What to work on
Repeat the lines below exactly as written, please, from the line with "This screenshot has width=1568, height=737." to the line with "Given: Toggle closed", both lines included, and no others.

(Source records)
####
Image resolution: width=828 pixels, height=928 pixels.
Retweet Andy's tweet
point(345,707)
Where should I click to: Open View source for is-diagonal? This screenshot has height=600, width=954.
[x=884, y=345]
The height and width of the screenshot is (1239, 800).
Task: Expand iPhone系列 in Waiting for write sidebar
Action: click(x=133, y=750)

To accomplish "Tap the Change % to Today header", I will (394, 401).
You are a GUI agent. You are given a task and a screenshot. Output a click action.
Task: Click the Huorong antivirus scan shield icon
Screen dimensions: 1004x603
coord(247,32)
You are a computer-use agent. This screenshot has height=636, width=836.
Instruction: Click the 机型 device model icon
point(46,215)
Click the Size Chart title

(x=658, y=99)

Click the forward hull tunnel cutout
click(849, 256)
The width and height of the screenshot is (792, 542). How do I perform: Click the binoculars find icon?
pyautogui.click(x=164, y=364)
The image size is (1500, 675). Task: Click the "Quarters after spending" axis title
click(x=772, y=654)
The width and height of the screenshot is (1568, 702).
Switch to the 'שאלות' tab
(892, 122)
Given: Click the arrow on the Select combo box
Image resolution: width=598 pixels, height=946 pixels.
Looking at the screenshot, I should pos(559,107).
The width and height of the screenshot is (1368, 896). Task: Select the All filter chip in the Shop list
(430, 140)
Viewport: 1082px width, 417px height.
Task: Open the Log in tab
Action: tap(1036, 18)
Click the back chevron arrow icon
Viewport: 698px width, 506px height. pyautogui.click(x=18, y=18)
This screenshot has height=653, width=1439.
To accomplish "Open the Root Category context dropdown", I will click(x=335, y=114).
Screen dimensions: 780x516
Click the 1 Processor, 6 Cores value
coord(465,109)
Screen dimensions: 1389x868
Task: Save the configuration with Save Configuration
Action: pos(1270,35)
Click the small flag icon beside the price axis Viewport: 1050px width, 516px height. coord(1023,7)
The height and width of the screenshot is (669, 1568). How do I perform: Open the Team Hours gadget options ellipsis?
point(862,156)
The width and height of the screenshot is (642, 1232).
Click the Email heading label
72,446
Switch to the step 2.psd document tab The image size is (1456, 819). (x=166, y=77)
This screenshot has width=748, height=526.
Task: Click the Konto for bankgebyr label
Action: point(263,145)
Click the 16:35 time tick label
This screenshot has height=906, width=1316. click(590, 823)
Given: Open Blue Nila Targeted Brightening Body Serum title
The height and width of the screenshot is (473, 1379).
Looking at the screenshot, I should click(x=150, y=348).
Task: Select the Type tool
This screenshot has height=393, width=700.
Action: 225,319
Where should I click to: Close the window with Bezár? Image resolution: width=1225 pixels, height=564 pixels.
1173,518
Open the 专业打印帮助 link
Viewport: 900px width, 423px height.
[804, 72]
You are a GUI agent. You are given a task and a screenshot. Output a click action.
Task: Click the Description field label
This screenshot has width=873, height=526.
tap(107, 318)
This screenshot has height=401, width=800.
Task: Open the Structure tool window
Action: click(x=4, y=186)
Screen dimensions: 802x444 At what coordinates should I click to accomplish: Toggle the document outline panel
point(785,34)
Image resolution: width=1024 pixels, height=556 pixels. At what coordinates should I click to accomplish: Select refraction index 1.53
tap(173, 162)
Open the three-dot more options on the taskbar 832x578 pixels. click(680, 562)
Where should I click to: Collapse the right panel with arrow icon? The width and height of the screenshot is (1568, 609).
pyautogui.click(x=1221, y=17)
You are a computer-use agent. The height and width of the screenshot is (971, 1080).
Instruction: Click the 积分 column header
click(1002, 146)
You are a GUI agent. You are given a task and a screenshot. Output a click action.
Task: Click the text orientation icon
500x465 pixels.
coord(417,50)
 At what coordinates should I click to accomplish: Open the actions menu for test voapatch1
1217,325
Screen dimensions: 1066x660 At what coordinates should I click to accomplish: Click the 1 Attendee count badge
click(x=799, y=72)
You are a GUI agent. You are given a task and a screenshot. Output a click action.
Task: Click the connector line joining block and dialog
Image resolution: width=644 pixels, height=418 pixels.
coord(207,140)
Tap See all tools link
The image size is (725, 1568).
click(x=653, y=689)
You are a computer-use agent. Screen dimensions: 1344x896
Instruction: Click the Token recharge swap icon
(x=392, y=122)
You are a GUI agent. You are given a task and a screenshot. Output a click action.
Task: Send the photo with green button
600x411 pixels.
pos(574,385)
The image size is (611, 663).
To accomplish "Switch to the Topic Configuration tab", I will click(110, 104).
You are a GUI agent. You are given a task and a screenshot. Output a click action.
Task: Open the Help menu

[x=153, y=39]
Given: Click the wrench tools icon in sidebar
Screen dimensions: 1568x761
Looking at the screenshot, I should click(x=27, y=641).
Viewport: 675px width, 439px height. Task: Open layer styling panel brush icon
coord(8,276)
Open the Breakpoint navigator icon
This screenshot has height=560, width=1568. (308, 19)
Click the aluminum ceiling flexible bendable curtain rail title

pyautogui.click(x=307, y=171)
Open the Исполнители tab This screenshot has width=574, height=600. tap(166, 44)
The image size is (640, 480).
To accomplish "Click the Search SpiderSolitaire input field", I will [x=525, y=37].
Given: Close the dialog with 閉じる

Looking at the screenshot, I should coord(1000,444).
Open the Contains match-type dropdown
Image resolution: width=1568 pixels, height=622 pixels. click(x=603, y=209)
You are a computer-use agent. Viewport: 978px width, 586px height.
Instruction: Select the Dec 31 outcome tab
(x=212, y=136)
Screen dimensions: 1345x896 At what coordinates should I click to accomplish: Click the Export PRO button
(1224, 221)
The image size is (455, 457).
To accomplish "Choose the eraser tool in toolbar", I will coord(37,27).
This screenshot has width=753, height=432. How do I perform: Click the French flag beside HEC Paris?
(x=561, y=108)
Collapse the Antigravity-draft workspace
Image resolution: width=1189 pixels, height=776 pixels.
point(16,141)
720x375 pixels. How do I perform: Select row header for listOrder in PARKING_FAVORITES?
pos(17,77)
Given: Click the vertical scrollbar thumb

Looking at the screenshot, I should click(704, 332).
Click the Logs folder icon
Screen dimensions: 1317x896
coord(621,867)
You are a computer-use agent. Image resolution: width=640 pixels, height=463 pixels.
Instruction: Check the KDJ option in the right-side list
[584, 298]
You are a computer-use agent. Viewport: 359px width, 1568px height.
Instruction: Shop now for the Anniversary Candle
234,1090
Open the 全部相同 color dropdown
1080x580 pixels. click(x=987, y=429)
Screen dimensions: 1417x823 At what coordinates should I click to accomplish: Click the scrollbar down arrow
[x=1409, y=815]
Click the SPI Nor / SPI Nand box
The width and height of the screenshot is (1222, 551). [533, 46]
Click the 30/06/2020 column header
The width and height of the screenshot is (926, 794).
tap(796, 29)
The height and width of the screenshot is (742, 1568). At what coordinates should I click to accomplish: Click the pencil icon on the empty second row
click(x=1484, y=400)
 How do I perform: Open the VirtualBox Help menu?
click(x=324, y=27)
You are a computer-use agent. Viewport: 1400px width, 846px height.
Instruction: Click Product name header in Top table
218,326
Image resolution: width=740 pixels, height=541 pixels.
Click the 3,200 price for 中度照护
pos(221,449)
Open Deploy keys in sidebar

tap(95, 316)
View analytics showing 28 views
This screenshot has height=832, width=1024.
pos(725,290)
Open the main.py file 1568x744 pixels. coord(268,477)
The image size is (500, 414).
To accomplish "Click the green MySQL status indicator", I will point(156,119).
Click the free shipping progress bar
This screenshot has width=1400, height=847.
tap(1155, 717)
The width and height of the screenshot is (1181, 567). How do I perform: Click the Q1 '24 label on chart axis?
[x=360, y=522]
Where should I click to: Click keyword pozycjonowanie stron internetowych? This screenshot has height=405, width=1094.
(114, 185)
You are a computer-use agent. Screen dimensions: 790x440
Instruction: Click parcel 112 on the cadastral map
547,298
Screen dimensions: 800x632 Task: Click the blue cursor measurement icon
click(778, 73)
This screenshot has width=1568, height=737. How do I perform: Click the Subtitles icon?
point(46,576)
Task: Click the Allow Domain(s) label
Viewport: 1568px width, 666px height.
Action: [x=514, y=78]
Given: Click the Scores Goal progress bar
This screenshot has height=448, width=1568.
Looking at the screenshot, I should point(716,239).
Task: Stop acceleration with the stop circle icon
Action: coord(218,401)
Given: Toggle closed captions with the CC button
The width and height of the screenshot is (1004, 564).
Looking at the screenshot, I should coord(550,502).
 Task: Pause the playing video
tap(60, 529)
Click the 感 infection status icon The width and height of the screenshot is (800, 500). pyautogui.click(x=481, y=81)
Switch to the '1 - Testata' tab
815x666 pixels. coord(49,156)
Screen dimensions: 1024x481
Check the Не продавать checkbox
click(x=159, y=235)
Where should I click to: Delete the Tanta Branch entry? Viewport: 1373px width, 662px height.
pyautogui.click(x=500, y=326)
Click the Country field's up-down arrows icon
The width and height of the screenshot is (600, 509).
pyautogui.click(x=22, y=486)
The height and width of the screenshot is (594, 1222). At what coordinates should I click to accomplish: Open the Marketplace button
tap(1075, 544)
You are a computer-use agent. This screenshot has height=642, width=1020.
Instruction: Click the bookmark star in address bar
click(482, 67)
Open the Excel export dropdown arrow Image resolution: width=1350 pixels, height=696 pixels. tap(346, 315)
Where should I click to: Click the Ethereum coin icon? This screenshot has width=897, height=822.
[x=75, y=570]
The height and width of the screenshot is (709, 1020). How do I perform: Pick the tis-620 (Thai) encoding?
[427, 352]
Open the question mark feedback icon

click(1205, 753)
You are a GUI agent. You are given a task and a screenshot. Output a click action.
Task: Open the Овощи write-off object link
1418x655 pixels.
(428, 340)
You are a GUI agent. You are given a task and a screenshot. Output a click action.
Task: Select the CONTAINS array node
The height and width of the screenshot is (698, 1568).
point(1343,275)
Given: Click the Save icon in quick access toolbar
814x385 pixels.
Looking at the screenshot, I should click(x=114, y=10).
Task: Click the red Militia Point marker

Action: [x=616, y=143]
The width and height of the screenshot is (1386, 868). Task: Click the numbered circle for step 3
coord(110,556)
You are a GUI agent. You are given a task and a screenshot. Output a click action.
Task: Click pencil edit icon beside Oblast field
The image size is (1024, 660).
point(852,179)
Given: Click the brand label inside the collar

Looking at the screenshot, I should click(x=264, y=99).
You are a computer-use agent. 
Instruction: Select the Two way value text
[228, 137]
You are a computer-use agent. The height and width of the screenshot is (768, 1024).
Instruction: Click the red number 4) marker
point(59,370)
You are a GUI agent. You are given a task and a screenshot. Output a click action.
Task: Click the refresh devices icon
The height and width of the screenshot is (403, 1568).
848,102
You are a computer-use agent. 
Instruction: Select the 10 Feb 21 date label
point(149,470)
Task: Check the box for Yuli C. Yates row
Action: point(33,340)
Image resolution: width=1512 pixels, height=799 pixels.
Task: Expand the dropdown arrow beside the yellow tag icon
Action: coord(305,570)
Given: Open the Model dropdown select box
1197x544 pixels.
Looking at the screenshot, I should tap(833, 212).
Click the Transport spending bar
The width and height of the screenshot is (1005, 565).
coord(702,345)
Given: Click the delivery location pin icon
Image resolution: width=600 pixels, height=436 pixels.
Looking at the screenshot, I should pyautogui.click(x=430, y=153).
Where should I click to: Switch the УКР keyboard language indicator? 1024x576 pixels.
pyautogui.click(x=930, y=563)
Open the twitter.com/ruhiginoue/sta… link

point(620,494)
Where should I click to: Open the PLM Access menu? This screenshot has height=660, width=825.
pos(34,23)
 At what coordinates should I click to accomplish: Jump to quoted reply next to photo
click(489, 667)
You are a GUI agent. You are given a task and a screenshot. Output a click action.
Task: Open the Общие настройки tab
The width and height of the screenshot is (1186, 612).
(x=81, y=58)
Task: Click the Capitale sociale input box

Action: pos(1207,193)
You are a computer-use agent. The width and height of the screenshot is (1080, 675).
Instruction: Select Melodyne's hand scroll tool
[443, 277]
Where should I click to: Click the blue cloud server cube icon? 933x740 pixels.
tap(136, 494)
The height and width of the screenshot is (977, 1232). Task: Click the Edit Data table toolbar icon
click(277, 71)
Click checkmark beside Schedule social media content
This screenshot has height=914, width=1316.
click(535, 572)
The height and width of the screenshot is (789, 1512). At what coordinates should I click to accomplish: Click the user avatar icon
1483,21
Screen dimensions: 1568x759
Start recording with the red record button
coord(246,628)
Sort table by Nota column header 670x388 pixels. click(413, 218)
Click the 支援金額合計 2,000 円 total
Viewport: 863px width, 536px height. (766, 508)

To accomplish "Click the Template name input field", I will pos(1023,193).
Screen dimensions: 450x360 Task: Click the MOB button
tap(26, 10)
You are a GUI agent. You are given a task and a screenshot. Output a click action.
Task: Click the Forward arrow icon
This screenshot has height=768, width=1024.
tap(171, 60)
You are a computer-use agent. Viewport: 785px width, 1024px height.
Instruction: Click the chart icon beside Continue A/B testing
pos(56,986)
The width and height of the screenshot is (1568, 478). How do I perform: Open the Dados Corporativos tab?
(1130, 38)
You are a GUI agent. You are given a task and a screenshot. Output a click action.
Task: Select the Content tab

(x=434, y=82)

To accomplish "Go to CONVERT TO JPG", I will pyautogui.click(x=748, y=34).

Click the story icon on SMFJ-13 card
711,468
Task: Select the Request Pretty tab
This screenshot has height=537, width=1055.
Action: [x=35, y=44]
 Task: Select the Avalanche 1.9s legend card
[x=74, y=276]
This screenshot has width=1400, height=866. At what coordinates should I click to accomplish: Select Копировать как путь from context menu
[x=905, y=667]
####
Exercise result
This screenshot has width=1568, height=737. How do I perform: Click the Subtitles icon?
point(46,576)
Task: Click the Allow Domain(s) label
Viewport: 1568px width, 666px height.
Action: [x=514, y=78]
Given: Click the Scores Goal progress bar
This screenshot has height=448, width=1568.
Looking at the screenshot, I should point(716,239).
Task: Stop acceleration with the stop circle icon
Action: coord(218,401)
Given: Toggle closed captions with the CC button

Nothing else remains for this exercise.